Pocos oficios más complicados, y más difíciles de trasmitir sus secretos, que el de mondonguera ¿Cómo aprendes de quien con toda la buena fe del mundo cuando le preguntas que cuánta sal le echas te contesta que ‘la que te pida’?, ¿cómo te decides a echar pimentón cuando recibes el consejo, con toda la buena fe del mundo, y ante la pregunta que cuánto pimiento echo te contesta que ‘cuatro o cinco puñados? ¿tienes clara la unidad de medida que es el puñado?, ¿qué mano usas como referencia para medir, la suya o la tuya?
– ¿Mejor pimentón picante o dulce?
– De El Pajarín, de Jaraiz de la Vera.
Y si además te pregunta en qué fase está la luna o si «estás en esos días» antes de dejarte revolver la sangre... tu desconciertro te inhabilita para sentirte capaz de ser una buena mondonguera.

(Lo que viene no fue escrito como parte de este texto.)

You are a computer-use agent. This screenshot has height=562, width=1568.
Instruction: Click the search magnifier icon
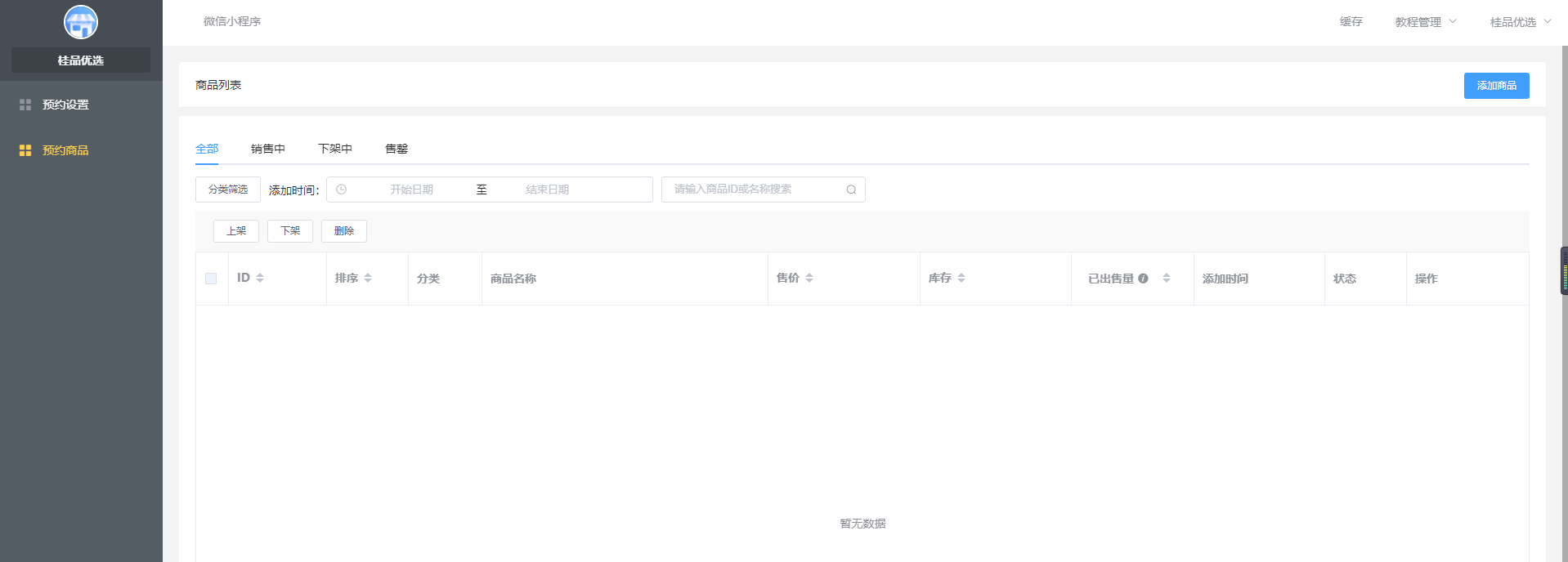click(x=851, y=190)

Por algo las buenas gentes de Morvega cuando comenzaron a abrirse paso y gozar de fama en este complicado mundo del mondongo ante la pregunta del secreto siempre respondían: «Que a las morcillas las diera de paso nuestra madre, Pepina, que fue la que las hizo toda la vida».
Seguro que midiendo la sal y el pimentón en puñados.